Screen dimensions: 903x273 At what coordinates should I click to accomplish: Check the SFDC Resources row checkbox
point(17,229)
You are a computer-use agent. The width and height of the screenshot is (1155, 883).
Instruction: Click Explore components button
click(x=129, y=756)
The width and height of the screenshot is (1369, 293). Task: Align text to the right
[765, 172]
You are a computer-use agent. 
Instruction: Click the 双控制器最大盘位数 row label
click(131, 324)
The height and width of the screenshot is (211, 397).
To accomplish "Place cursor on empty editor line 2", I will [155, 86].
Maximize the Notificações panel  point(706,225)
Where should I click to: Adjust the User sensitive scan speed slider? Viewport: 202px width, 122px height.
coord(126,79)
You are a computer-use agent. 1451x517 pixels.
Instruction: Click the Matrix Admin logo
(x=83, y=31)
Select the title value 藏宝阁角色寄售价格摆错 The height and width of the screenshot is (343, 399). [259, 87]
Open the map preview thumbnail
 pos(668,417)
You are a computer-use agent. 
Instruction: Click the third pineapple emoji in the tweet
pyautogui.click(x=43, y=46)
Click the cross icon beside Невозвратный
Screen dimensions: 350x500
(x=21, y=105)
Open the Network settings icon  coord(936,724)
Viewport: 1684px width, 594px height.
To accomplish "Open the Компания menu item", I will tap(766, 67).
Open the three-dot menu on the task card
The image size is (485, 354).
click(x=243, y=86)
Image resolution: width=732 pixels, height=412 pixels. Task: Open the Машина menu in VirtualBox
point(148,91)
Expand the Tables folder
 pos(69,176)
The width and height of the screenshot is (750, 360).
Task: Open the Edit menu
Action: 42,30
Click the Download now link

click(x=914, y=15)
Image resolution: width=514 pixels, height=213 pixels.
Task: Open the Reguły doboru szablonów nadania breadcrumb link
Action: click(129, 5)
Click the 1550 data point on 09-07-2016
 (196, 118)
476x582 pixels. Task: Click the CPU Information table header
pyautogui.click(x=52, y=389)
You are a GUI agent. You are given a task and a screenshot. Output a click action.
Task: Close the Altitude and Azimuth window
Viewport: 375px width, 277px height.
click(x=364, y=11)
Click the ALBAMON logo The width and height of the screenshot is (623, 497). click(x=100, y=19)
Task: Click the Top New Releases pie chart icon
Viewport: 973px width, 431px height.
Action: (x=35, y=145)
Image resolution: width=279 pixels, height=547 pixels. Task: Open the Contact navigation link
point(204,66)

◆ **Description of the task**: Return, from the entries, each line that holds "computer".

◆ **Exercise response**:
You are a computer-use agent. The width and height of the screenshot is (1155, 883).
You are a computer-use agent. 
You are a computer-use agent. 1451x517 pixels.
You are a computer-use agent. 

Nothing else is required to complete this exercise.